I am not questioning your statement, but I am very surprised to read this.  Everywhere I read it is stated that ZFS performance is better in FreeBSD than in Linux. That is one of the reasons why I have decided to learn FreeBSD and not Linux. 

Nevertheless, I am enjoying the clarity of FreeBSD. It requires more reading but it is very satisfying.


----------



## Remington (May 1, 2013)

blazingice said:
			
		

> I am not questioning your statement, but I am very surprised to read this.  Everywhere I read it is stated that ZFS performance is better in FreeBSD than in Linux. That is one of the reasons why I have decided to learn FreeBSD and not Linux.
> 
> Nevertheless, I am enjoying the clarity of FreeBSD. It requires more reading but it is very satisfying.



Improving ZFS performance requires optimizing ZFS settings.  I've seen different results for both Linux and FreeBSD.  Solaris ZFS will remain better than these two.


----------



## blazingice (May 1, 2013)

Well, I am guessing we are talking about out of the box ZFS performance.

Ah Solaris - If only they provided free security updates.


----------



## fonz (May 1, 2013)

blazingice said:
			
		

> Ah Solaris - If only they provided free security updates.


You can blame Oracle for that (and for a few other things as well).


----------



## Remington (May 1, 2013)

fonz said:
			
		

> You can blame Oracle for that (and for a few other things as well).



Also can blame Oracle since illumos, FreeBSD, OpenIndiana, ZFSonLinux and few others now have forked ZFS.  If Oracle continued with free ZFS updates then we wouldn't have ZFS derivatives.  Since ZFS is becoming mainstream on Linux and FreeBSD platforms then Solaris will have much to lose. IMHO.


----------



## zspider (May 1, 2013)

Remington said:
			
		

> Also can blame Oracle since illumos, FreeBSD, OpenIndiana, ZFSonLinux and few others now have forked ZFS.  If Oracle continued with free ZFS updates then we wouldn't have ZFS derivatives.  Since ZFS is becoming mainstream on Linux and FreeBSD platforms then Solaris will have much to lose. IMHO.

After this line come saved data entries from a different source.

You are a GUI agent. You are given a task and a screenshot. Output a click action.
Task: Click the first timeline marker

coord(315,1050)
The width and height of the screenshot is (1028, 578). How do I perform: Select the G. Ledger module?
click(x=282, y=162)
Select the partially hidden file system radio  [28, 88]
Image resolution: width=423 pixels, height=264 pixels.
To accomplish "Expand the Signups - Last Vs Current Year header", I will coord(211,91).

I really wish Oracle would release at least zpool v30, if not the most recent version.


----------



## da1 (May 1, 2013)

zspider said:
			
		

> I really wish Oracle would release at least zpool v30, if not the most recent version.



Good luck with that.


----------



## zspider (May 2, 2013)

da1 said:
			
		

> Good luck with that.



Yeah, it's a crime. No crypto is a deal breaker for me. I'll be sticking with good old UFS2, I just need a way to ensure data integrity.


----------



## kpa (May 2, 2013)

Oracle is a good example of a company stuck in the way of thinking of the 1980s and 1990s where software was seen as the hot product that was your main cash cow by licensing it to interested parties with NDAs etc. for good money. Now this kind of thinking doesn't work anymore because nobody is willing to pay for just software because of competing free altenatives that many times outperform the original. A piece of software like ZFS is not a product by any definition anymore. If Oracle wants to stay in business with Solaris and ZFS they should start talking to other competing ZFS vendors and come to an agreement about an open standard for ZFS that everyone could then follow.


----------



## Crivens (May 2, 2013)

I think that Oracle has no vision of what hardware really is and means.

The deal for SUN was maybe like this : Spread the code, let it be known that our code is good, robust, ...

Show that Solaris/ZFS/... works best on SPARC

Sell more SPARC HW to people who already know and love our stuff.

Profit!

But if you think that hardware only comes from intel (think Office-compatible as a deal maker), then this does not work. How robust is that stuff? Have you ever seen some SUN servers giving up the ghost under load, when they were somewhat maintained/dusted/...? Not me. As the author of "Absolute FreeBSD" states, this kind of old dinosaur has it in common with it's wild roaming name givers that they can only be killed by a direct meteor strike. THAT was what SUN sold to customers, not some truckloads of shiny. And that is what Oracle may not get it's mind around.

But back on the topic:
Best wishes to you! And when you get fed up again you can always come back, because, no one ever really leaves


----------



## Remington (May 2, 2013)

Crivens said:
			
		

> Best wishes to you! And when you get fed up again you can always come back, because, no one ever really leaves



Once a FreeBSD addict... always a FreeBSD addict.  It'll take a lot to break the addiction.


----------



## gkontos (May 2, 2013)

A few months ago we started building our Petabyte storage which is currently located in a datacenter. It receives daily differential snapshots from many clients. We chose to use Supermicro servers and Jbod chassis.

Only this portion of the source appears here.